Banyak di antara mereka sudah saling mengenal, karena mereka menempuh pendidikan di sekolah yang sama, atau tinggal di tempat kos/asrama yang sama, sehingga hampir setiap hari bertemu dan berdiskusi. Pertemuan-pertemuan dan tempat mereka berdiskusi adalah di Indonesische Clubgebouw (Gedung Perkumpulan India) di Jl Kramat 106, tempat mereka kos dan menyewa ruangan, atau ngobrol tentang politik di Gang Rijkman dan Fromberg Park, dll. 

Para pemuda pribumi tersebut sepakat untuk menyelenggarakan pertemuan guna mempersatukan organisasi-organisasi pemuda pribumi di seluruh wilayah jajahan Belanda, yang waktu itu masih berdasarkan etnis, berasal dari pulau yang sama atau berdasarkan kesamaan agama. Inilah tujuan utama diselenggarakannya Kongres Pemuda I dan II.

 

                              Susunan Acara Kongres Pemuda II

 

Kerapatan Besar Pemuda-Pemudi Indonesia I (Kongres Pemuda-Pemudi Indonesia I) 

Pertemuan besar informal dari para pemuda pribumi yang pertama, diselenggarakan tanggal 15 November 1925 di gedung Lux Orientis, Batavia (sekarang Jakarta). Hadir secara pribadi (belum sebagai wakil organisasi) pemuda-pemuda dari Jong Java, Jong Sumateranen Bond, Jong Ambon, Pelajar Minahasa, Sekar Roekoen dan beberapa peminat perorangan.  

 

Gedung De Ster in het Oosten (Bintang Timur). Tempat penyelenggaraan Kerapatan Besar Pemuda-Pemudi Indonesia I. Sekarang menjadi Kantor Pusat Kimia Farma, di Jl Budi Utomo No 1

 

Dengan suara bulat dibentuk satu panitia untuk menyelenggarakan pertemuan dari berbagai organisasi pemuda yang masih bersifat kedaerahan dan keagamaan tersebut. Tujuannya, sebagaimana dituturkan oleh M. Tabrani Suryowicitro, Ketua Panitia Kerapatan Besar Pemuda-Pemudi Indonesia I: 

“Menggugah semangat kerja sama di antara bermacam-macam organisasi pemuda di Tanah Air kita, supaya dapat diwujudkan dasar pokok untuk lahirnya persatuan Indonesia di tengah-tengah bangsa-bangsa di dunia.”

 Susunan Panitia:

Ketua: Mohammad Tabrani Soerjowitjitro 

Wakil Ketua: Sumarto

Sekretaris: Djamaluddin (Kemudian dikenal sebagai Adi Negoro) 

Bendahara: Suwarso.

Anggota Panitia lain adalah Bahder Djohan, Jan Toule Soulehuwij, Paul Pinontoan, Hamami, Sanusi Pane dan Sarbaini.

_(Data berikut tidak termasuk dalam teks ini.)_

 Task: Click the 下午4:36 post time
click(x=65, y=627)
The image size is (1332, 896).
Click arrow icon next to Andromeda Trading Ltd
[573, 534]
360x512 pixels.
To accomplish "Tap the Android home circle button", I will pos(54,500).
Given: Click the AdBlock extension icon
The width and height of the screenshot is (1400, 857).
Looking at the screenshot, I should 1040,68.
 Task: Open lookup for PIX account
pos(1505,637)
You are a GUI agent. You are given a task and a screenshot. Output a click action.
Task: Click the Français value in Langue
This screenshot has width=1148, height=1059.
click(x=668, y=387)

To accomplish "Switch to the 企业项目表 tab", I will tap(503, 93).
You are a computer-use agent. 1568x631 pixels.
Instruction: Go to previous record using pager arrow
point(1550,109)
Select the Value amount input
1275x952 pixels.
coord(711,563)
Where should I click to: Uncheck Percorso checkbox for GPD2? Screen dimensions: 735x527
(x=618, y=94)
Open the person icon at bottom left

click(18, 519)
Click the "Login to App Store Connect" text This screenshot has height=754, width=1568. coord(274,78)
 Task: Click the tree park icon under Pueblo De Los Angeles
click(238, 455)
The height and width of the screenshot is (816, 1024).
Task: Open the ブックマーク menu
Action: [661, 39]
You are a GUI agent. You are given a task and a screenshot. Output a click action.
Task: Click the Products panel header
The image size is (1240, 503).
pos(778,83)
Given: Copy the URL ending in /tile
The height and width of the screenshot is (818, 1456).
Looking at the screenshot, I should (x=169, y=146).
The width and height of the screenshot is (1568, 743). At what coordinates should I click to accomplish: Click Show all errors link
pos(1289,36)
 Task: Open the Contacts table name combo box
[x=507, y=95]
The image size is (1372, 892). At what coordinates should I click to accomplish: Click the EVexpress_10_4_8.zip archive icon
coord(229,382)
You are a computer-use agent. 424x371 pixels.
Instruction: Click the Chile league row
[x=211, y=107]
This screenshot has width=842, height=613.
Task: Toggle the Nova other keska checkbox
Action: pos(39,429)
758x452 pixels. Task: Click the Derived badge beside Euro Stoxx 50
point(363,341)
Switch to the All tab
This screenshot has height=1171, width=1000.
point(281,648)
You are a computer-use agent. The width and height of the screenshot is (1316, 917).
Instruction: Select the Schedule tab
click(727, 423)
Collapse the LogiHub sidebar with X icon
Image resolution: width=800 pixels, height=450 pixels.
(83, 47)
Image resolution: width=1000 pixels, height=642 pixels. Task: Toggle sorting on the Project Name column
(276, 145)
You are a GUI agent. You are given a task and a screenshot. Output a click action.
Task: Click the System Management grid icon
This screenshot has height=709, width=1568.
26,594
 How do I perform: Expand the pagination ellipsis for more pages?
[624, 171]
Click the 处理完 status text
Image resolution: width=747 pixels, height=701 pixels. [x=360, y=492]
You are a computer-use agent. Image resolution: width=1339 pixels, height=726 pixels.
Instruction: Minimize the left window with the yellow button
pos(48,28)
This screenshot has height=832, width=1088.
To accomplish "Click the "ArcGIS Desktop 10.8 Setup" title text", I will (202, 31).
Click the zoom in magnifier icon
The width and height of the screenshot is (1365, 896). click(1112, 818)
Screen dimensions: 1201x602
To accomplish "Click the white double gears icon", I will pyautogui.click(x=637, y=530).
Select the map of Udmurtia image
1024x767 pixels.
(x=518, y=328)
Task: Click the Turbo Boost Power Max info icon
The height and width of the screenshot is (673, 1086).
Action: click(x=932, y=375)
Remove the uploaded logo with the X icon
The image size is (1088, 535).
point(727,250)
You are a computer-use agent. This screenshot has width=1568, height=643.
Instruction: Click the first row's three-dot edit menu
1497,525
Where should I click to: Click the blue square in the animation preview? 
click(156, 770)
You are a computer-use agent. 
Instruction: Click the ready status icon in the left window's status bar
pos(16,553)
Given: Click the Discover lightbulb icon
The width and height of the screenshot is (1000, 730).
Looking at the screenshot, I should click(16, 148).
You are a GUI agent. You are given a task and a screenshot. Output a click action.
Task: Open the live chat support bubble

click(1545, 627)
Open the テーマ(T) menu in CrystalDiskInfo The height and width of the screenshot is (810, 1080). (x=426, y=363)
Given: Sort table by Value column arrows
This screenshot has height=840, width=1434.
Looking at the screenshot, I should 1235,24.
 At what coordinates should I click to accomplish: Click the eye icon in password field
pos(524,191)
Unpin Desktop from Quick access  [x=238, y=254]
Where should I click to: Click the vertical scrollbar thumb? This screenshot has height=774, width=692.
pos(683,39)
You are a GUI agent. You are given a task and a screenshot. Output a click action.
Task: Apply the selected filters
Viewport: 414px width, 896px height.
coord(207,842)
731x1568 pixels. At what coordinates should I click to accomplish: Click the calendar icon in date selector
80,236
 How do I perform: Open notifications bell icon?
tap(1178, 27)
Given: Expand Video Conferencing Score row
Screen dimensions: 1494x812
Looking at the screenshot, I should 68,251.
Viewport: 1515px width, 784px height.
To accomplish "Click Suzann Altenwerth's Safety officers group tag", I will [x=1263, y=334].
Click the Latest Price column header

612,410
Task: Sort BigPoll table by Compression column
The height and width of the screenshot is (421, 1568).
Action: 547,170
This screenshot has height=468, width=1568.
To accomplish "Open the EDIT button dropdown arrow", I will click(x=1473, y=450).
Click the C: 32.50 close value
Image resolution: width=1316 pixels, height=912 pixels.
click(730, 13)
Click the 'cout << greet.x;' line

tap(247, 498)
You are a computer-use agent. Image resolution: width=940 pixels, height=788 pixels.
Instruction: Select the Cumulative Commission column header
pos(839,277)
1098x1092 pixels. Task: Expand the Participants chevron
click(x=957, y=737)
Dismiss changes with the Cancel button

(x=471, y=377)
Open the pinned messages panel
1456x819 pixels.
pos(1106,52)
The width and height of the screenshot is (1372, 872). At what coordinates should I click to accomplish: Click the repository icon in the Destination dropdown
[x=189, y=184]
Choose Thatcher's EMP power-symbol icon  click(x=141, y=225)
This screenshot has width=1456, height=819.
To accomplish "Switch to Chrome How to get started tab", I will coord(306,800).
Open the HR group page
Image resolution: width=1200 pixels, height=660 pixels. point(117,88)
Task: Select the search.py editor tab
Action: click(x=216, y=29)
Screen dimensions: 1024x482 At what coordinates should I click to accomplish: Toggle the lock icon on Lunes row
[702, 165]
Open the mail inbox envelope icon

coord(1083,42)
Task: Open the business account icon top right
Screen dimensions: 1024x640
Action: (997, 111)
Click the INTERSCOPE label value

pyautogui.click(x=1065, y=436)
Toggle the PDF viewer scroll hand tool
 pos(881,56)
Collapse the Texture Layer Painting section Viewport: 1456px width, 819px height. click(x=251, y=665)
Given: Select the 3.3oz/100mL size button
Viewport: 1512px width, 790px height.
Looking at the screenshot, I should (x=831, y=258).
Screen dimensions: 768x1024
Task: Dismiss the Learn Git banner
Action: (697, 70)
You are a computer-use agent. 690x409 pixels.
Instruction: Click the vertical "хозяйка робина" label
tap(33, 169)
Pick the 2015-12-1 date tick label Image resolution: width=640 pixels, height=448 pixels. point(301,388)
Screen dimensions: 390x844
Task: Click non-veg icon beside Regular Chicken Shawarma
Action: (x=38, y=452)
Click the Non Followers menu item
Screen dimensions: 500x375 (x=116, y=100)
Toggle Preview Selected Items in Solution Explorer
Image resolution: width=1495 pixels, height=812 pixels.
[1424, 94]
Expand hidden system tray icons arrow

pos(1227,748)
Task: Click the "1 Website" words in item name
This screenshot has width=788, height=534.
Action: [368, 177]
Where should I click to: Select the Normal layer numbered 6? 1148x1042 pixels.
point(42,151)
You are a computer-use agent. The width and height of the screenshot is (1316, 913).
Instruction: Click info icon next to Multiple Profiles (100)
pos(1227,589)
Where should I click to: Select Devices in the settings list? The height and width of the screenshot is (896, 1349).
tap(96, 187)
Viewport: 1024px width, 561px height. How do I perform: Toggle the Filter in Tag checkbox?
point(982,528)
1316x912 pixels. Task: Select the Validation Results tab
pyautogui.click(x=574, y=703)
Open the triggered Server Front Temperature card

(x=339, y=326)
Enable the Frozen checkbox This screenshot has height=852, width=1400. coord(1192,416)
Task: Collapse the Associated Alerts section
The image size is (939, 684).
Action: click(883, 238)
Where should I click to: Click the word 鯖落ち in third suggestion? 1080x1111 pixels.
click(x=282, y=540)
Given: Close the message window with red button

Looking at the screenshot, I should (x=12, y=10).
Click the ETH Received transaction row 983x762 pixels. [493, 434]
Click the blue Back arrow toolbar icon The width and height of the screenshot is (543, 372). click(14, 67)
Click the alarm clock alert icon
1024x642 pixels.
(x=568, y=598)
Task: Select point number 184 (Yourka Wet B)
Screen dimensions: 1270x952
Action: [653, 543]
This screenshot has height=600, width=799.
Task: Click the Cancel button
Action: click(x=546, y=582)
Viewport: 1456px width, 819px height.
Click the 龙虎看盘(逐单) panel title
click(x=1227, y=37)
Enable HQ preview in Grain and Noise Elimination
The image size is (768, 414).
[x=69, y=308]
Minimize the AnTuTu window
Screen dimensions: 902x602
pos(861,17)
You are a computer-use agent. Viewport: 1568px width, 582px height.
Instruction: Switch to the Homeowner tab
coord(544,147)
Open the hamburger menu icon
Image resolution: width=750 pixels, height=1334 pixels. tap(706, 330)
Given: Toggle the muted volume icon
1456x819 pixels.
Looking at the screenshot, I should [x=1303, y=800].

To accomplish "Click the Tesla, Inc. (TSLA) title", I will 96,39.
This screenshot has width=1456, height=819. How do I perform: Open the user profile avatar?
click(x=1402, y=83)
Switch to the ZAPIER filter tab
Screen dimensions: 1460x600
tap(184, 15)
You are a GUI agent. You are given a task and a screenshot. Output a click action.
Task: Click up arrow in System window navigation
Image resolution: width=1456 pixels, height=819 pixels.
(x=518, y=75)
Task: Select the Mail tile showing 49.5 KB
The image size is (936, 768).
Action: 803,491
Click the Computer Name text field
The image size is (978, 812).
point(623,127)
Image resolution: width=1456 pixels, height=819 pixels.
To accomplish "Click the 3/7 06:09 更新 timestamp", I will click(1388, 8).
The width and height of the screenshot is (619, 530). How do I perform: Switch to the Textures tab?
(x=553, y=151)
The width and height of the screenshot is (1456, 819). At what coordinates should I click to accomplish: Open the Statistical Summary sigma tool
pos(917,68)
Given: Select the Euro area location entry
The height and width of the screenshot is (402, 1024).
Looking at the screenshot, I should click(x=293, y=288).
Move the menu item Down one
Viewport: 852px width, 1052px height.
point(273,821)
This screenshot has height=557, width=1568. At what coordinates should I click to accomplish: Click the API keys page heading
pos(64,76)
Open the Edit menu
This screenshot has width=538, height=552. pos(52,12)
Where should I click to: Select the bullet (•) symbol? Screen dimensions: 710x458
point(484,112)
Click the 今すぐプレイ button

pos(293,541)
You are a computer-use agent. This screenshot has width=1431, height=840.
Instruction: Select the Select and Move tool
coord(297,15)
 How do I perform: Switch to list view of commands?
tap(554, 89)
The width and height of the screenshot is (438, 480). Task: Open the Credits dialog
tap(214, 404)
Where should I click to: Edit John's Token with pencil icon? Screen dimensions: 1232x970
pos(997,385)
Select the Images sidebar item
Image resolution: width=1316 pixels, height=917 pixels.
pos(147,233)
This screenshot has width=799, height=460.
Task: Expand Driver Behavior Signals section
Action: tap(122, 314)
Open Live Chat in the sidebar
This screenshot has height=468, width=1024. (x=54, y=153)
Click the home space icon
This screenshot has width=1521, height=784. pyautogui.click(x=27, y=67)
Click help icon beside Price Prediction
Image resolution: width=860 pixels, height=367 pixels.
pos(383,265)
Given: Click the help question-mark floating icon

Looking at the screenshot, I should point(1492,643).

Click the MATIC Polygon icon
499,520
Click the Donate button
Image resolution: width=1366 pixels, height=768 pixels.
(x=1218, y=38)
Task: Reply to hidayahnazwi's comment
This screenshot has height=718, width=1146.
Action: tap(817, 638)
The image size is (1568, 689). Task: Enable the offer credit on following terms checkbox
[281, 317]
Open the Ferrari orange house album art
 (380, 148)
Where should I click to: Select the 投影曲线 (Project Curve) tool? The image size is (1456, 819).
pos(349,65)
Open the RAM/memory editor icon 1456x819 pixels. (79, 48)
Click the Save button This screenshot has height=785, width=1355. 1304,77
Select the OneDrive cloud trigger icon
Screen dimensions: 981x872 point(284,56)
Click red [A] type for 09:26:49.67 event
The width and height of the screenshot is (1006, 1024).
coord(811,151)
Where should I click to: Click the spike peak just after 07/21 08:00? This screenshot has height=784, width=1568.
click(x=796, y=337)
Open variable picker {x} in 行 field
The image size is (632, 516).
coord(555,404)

Panitia yang diketuai oleh Mohammad Tabrani mengundang para anggota dari organisasi-organisasi pemuda untuk menghadiri pertemuan yang waktu itu dalam bahasa Melayu dinamakan Kerapatan Besar Pemuda-Pemudi Indonesia I. Dalam bahasa Belanda dinamakan Het eerste indonesische Jeugd Congres. Kerapatan tersebut diselenggarakan di Gedung De Ster in het Oosten (Bintang Timur) milik Perkumpulan Vrijmetselaarij (Freemason), Batavia dari tanggal 30 April-2 Mei 1926. Kerapatan Besar Pemuda-Pemudi Indonesia I kemudian disebut sebagai Kongres Pemuda I. 

 

Ket Foto: Mohammad Tabrani Soerjowitjitro

Dalam Kerapatan Besar Pemuda Indonesia I, hadir anggota-anggota  dari Jong Java, Jong Sumateranen Bond, Jong Bataksche Bond, Jong Islamieten Bond, Studierenden Minahasaers dan Sekar Roekoen. Status peserta masih sebagai pribadi. Hadir juga Wage Rudolf Supratman, wartawan dari Harian Sin Po.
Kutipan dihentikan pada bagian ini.